Jason Gross (00:33:06): I want to use the example from max of k, where the way the network works is that it pays more attention to larger tokens and it copies whatever it’s paying attention to. And if you look at the QK attention matrix - the query key attention matrix part of the transformer - it turns out that it’s approximately rank one, in that there’s one direction that I’ve been calling the “size” direction where you just embed more or less linearly, although nothing in any of the proofs uses [the fact] that it’s linear in this direction in terms of how big the input is. You can read off the size of the input token just by projecting in this one direction. And then there’s also a query direction where every token is embedded roughly uniformly, and so you dot the query direction and the size direction after lining them up through QK. And this is how the network pays more attention to bigger tokens. Sorry, I’ve forgotten what your question was in-

Daniel Filan (00:34:13): What’s going on with structureless noise? What is it? What does it look like?

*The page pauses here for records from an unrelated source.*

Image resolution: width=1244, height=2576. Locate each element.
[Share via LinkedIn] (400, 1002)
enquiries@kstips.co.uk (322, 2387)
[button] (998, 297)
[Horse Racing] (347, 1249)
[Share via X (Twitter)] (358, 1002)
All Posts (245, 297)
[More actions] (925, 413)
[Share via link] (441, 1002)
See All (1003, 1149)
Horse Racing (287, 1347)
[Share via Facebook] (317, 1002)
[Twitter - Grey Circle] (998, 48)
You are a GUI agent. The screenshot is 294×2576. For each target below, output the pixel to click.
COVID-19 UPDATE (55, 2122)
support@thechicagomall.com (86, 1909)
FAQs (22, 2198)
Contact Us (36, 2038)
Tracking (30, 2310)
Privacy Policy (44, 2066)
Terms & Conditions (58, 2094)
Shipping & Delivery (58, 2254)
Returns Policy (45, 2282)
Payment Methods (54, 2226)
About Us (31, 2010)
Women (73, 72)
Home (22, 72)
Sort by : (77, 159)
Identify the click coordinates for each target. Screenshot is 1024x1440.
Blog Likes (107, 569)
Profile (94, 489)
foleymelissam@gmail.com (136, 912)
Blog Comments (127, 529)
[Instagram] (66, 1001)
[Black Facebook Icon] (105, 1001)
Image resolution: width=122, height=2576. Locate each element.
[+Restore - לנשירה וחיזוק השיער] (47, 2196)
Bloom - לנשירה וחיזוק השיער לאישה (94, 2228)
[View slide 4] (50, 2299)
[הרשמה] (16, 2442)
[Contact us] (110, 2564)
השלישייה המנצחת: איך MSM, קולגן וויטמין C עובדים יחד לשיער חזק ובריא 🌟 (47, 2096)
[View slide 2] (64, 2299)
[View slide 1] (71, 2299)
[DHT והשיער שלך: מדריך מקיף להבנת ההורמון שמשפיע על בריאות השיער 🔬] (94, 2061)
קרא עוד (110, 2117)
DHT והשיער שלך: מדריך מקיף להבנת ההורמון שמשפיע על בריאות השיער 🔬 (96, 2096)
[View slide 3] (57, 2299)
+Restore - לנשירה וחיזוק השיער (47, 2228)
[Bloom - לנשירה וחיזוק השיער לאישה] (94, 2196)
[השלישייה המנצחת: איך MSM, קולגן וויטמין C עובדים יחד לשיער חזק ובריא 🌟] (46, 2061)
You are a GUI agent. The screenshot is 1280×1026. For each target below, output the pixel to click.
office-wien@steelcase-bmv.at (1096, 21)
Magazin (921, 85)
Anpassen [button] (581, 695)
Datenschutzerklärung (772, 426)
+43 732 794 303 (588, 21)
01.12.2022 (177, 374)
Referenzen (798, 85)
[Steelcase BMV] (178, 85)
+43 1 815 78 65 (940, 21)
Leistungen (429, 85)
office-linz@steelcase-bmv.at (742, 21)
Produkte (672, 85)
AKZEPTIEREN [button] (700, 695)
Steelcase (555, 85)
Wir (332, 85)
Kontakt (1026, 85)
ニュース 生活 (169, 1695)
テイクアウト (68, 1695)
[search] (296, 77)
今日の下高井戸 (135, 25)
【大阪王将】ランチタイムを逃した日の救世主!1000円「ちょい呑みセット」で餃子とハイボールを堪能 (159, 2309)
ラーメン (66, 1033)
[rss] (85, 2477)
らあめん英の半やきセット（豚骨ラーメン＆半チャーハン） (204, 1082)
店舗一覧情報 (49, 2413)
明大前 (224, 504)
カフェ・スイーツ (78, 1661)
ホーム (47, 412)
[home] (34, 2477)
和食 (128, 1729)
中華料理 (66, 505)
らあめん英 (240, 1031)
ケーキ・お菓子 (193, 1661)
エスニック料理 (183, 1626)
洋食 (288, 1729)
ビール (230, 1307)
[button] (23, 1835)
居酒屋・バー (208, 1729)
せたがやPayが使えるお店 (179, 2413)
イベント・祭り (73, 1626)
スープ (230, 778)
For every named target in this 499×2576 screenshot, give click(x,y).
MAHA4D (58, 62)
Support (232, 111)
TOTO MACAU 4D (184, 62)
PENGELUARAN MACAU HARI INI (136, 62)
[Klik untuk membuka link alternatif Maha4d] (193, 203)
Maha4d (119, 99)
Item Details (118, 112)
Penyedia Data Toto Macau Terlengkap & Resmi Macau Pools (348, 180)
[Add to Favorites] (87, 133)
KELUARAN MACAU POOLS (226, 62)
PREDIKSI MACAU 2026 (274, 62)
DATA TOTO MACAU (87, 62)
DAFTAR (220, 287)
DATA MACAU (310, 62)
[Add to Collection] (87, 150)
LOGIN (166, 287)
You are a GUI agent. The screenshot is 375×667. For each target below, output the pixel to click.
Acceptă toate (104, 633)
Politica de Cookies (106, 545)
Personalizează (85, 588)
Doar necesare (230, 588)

Jason Gross (00:34:17): Okay, so I said that this QK attention circuit is approximately rank one, and you can subtract off the rank one part and this will perform… If you replace the QK circuit with its rank one part, I think this improves the performance of the network. So by standard measures, the rest of it isn’t doing anything, but it’s still the case that the rest of it is not literally zero. The product of matrices is not literally rank one. And if you-

Daniel Filan (00:34:43): So, the product of matrices, like-

Jason Gross (00:34:45): So, you have embed, query, key, embed.

Daniel Filan (00:34:48): Okay. And when you talk about the QK matrix, you mean the product of the query matrix and the key matrix?

Jason Gross (00:34:53): I’ve been a little bit ambiguous about whether I mean that product or whether I mean that product putting the embeds on each side, but yes.

Daniel Filan (00:34:58): Okay.

Jason Gross (00:34:59): And so, if you take the product of the four matrices, let’s say, which in the paper I think is E, Q, K, E, this is approximately rank one. You get a more accurate result if you consider it as rank two, because there’s both the size direction and the query direction, so you can make it even more structureless by pulling off the first two ranks. You pull this out of all four matrices and what you’re left with looks roughly random. There’s a little bit of structure but not very much. And in order to get a proof that is linear in the parameter count of the network, which is potentially the best shortest proof that you could go for, you need to avoid multiplying out these matrices, and you need to establish that if you were to multiply out these matrices, it doesn’t affect attention that much.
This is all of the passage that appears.